Speaking at Crew Connect Europe as part of that Maritime Online Series on June 22, John Dolan, Deputy Director, Loss Prevention, The Standard Club shared figures from The Standard Club claims over the years 2016 to 2020. Grouping claims into five broad types—cargo, crew illness, crew personal injury, navigation and other— Dolan showed that navigation claims accounted for a reasonably consistent 7.5% to 9.2% of annual claims by number in each of the past five years.
Over the same period, navigational claims accounted for between 38.8% and 52.8% of claims by value.
“The aggregate values of those claims over the periods are nothing short of eye watering, and this is just The Standard Club’s experience, so it will be similar across all of the other clubs. The figures are extraordinary,” said Dolan.
For the International Group pool claims, where 13 P&I clubs have a mutual arrangement to share costs for claims over $10m, navigational-related claims are again a costly presence. There were 68 navigational-related group claims across collision, fixed and floating object and grounding between 2015 and 2020, accounting for 56% of claims and 64% of the value of group claims or $2.8bn over the period.
“Navigation claims are stubbornly high number; the associated costs are excessively high.
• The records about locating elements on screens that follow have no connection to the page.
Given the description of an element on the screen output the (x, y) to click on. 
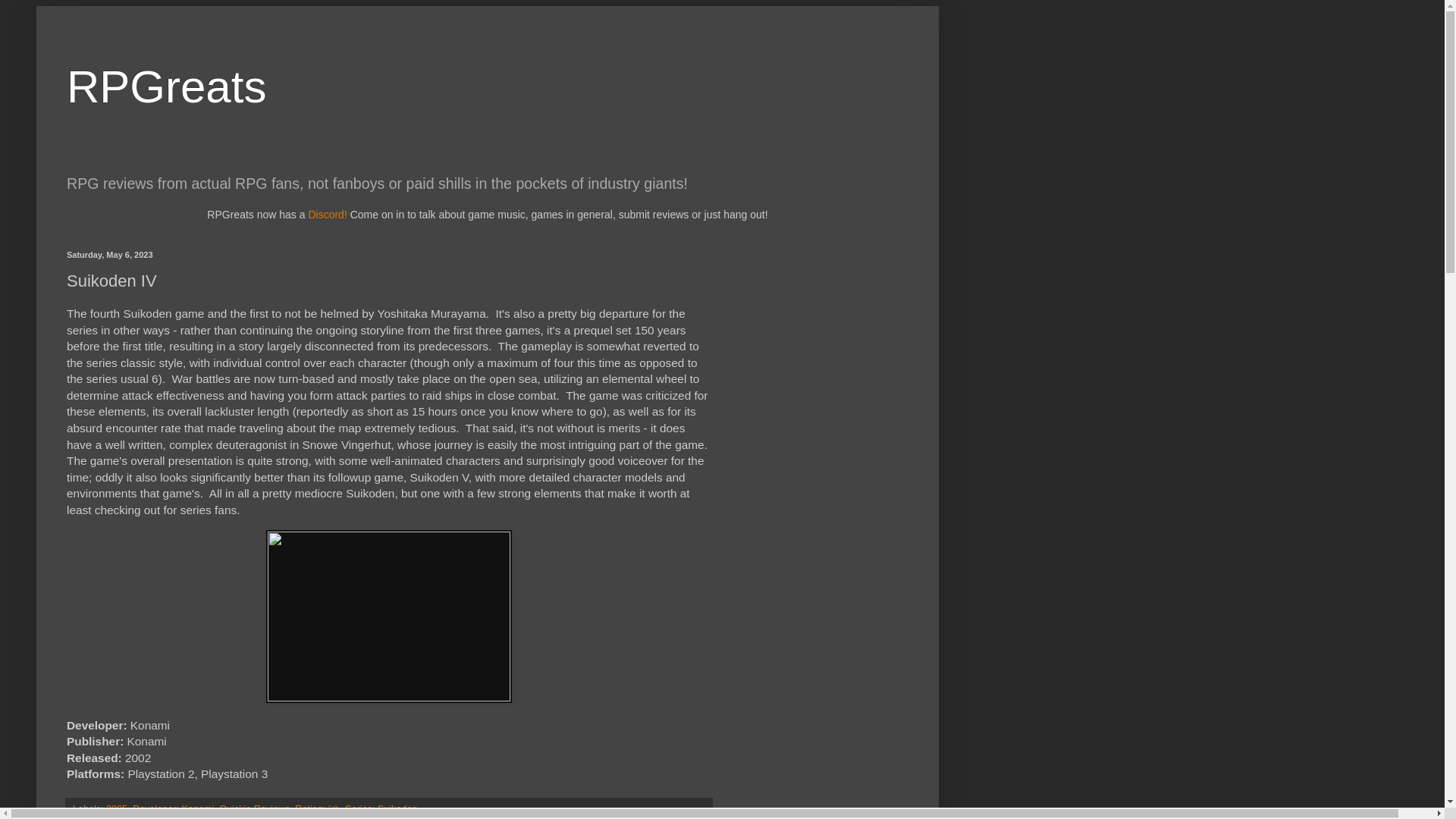
Discord! (326, 214)
Developer: Konami (173, 808)
Quickie Reviews (254, 808)
RPGreats (166, 86)
2005 (117, 808)
Series: Suikoden (380, 808)
Given the description of an element on the screen output the (x, y) to click on. 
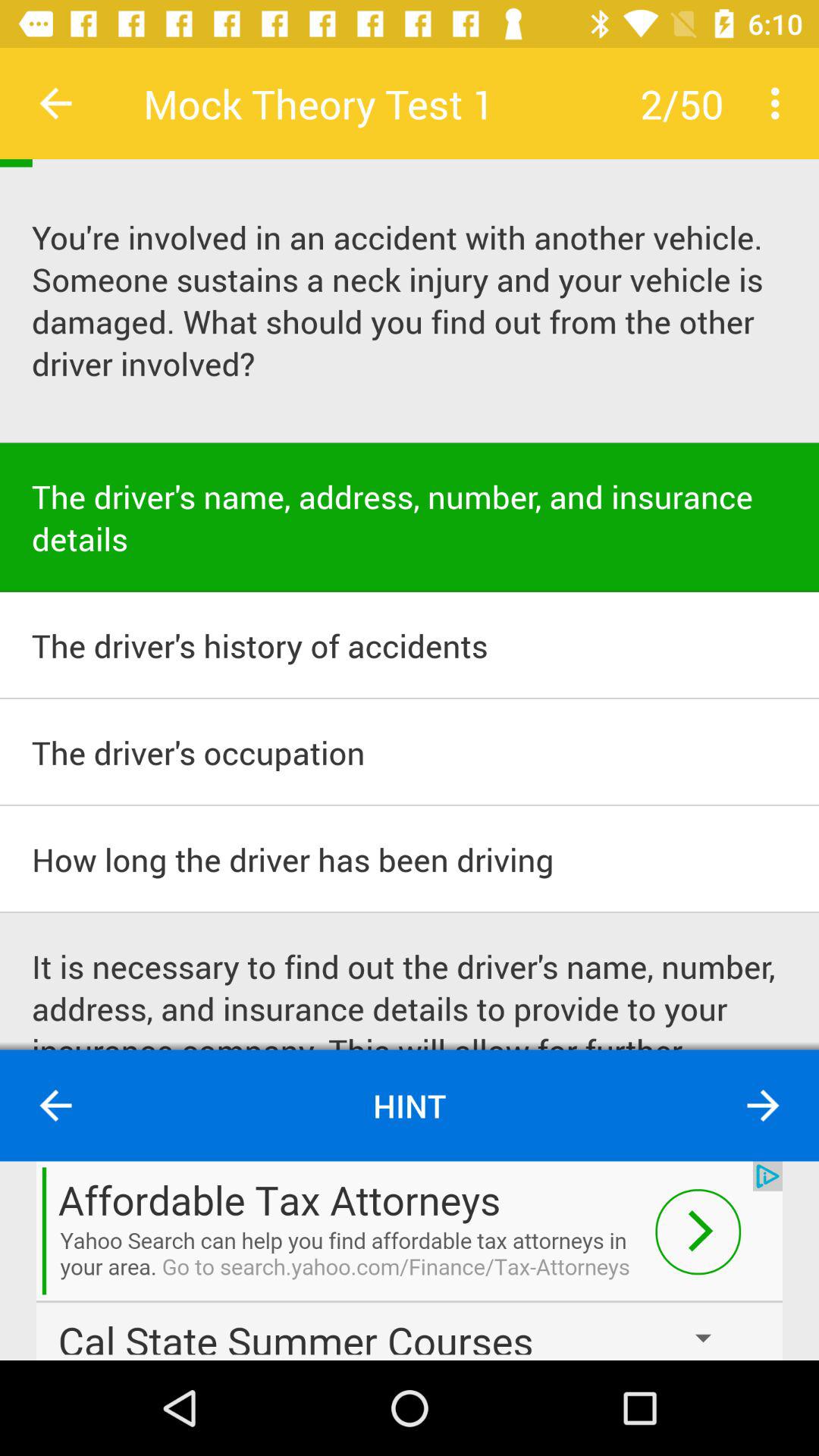
click to next hint (763, 1105)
In our experience, most are attributable to poor standards of watchkeeping,” said Dolan.
Dolan listed contributing trends and factors in navigational incidents, including the growing size of container ships and their windage, poorer low-speed manoeuvrability which may get worse as engines are optimised for lower carbon emissions, masters spending less time on individual ships and having less of a feel for a ship and its handling, tight schedules, and commercial pressures on masters and pilots.
Excessive speed was a growing factor, said Dolan, especially on container vessels.
Recommendations to reduce navigational incidents included conducting navigational risk reviews and navigational audits while vessels are sailing instead of VDR reviews at berth.
“We do think that checking bridge team interaction is a critically important part of this exercise. We will also ask also masters to perform better master-pilot exchanges. We do believe that this activity, this exchange of information can be and must be enhanced globally. Certainly, we see sharing of information with the vessel prior to arrival at the pilot station or prior to departure from the birth as an important step forward in this aspect of ship management.
“We know frequent neglect of the basic principles of bridge resource management, good planning, clear communications, use of all available resources and information, poor vessel position and progress monitoring and poor management, the elimination of distractions during critical phase of the voyages. They all feature on a regular basis [in claims]. All are in our view, wholly preventable,” said Dolan.